This document describes the hardware design of the machine in detail. Aside from the Z80 CPU, the design uses common 55ns SRAM and 150ns EEPROM memory chips, 74HCxx series chips for simple glue logic, and ATF22V10C-15PU programmable logics (PLDs) for more complex timing and control logic. The use of PLDs in particular makes the design relatively compact: the breadboard prototype fits on four 63-row solderless breadboards. The ATF22V10 is compatible with the (discontinued) Lattice GAL22V10 introduced in the 1980s. All of the chips used in the project are roughly contemporaneous, which was one of the design goals of the project.
For schematics, see the KiCad project under kicad/
or the SVG renders z80.svg
and z80-video.svg
. There is no PCB design at this point, as the prototype is still a work-in-progress. I would at least like to add a simple variable-frequency audio tone generator before transfering the design to a PCB.
The logic functions performed by the PLDs are expressed in a programming language called CUPL (see the .pld
files under cupl/
). These logic description files are compiled into fuse maps (.jed
files) using the WinCUPL tool, available for free from Microchip. The fuse maps are then programmed into an ATF22V10 similar to programming an EEPROM. Both commerical and open source programmers exist for these chips.
The base system is a basic Z80 design with ROM, RAM, and two 8-bit registers mapped to I/O ports.
A 74HC138 3-to-8 line decoder is used to decode address lines A13, A14 and A15, splitting the 64K address space into 8x8K segments. The first segment ($0000-$1FFF) is mapped to an 8K EEPROM (AT28C64B) and the second segment ($2000-$3FFF) is mapped to an 8K SRAM (AS6C6264). The third segment ($4000-$5FFF) is mapped to VRAM (or rather, the VRAM control circuitry, which arbitrates access to VRAM). The remaining segments ($6000-$FFFF) are unmapped.
The address decoder is enabled by /MREQ
and disabled by /RFSH
. The /RFSH
signal is used to refresh dynamic memories, which the system does not have. Typically, it would be fine to ignore this signal altogether, since it has no effect on SRAM and EEPROM chips. However, the VRAM circuitry is affected just by being selected, and I wanted to ensure that the /VRAM
signal would never be asserted unless a genuine memory access was being made. Since the refresh address consists only of the low 7 address lines, this would probably never happen anyway, but I decided leave it in for the prototype design regardless.

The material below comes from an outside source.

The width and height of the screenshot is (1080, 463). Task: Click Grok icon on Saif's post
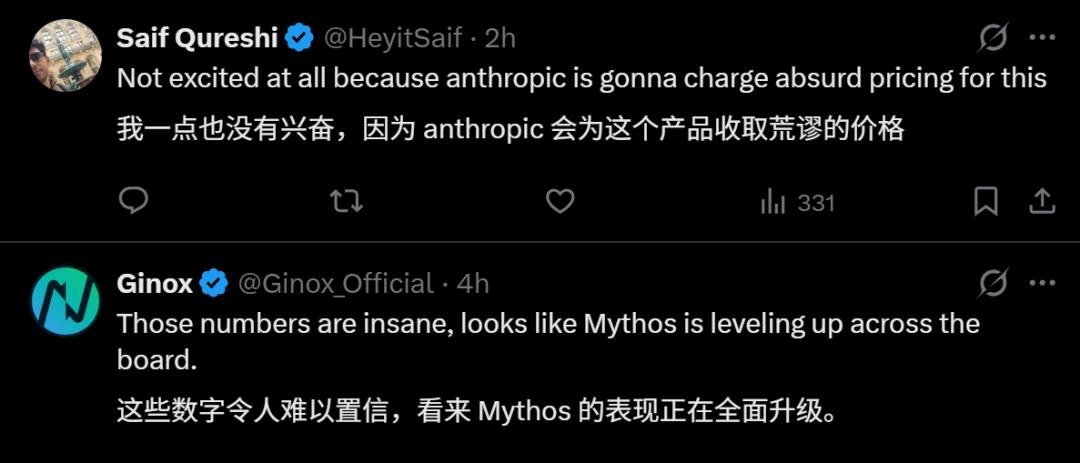993,38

The system has two 74HC574 octal D flip-flops (DFFs) acting as controller input ports. These are mapped to I/O ports 8*N
and 8*N+1
by feeding address lines A0, A1 and A2 to another 74HC138 3-to-8 line decoder. This decoder controls the output enable (/OE
) pins of the DFFs. The decoder is enabled when the CPU asserts both the /IORQ
and /RD
lines. There are currently no other I/O ports, and no I/O ports that can be output to.
The /NMI
input of the CPU is connected directly to the /BLANK
output of the video timing circuit. This provides a non-maskable interrupt at the start of the vertical blanking interval of each frame. This is useful to synchronize CPU accesses to the VRAM so that all rendering happens during the vertical blanking interval. Maskable interrups are currently unused, and the /IRQ
input of the CPU is tied high.
The video timing circuit generates timing signals necessary for non-interlaced PAL video output. A non-interlaced PAL frame consists of 312 scanlines, including blank lines and the vertical retrace period. Each scanline is 64 μs long, which on a 8 MHz system clock works out to a convenient 512 clock cycles per line. Therefore, a non-interlaced frame is exactly 312*512 = 159744 clock cycles long. This means that we can use an 18-bit binary counter to keep track of the raster position, where the top 9 bits represent the current scanline and the bottom 9 bits represent the horizontal raster position.

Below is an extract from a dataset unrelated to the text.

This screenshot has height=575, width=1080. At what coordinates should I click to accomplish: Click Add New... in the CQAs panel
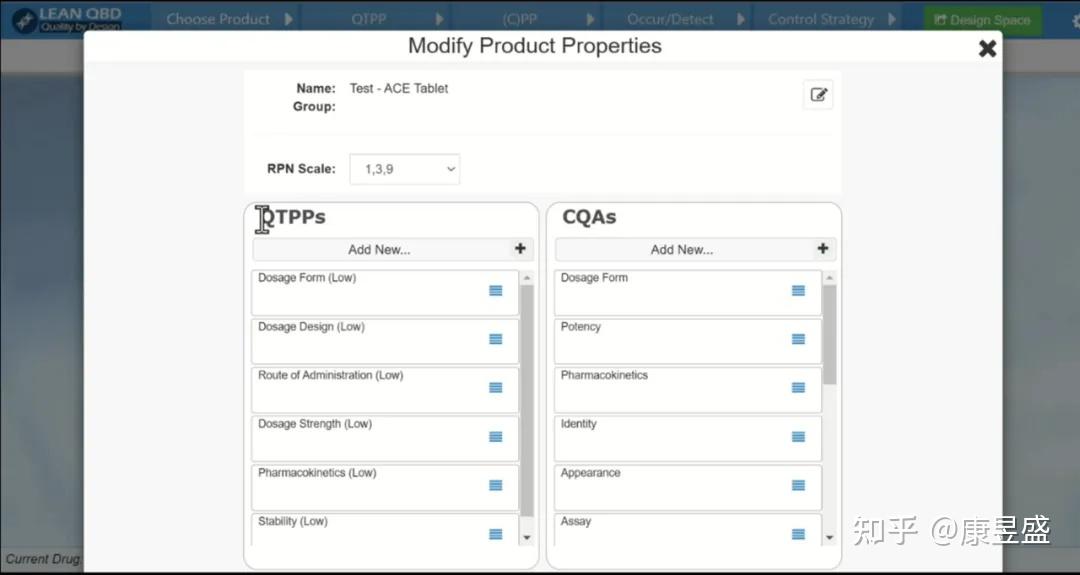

The video generator produces a constant stream of frames, one after another. From a timing perspective, all that matters is that things happen in the correct sequence. In particular, we are free to index the scanlines however we like. Since we are generating 256 lines of visible output per frame, it is convenient to use the scanline counter values 0 to 255 for the visible portion of the frame. Counter values 256 to 311 then cover the blank lines below the visible lines of the current frame, the vertical retrace period, and the blank lines above the visible lines of the next frame. Now, the top bit of the scanline counter directly indicates a vertical blanking period, which is useful.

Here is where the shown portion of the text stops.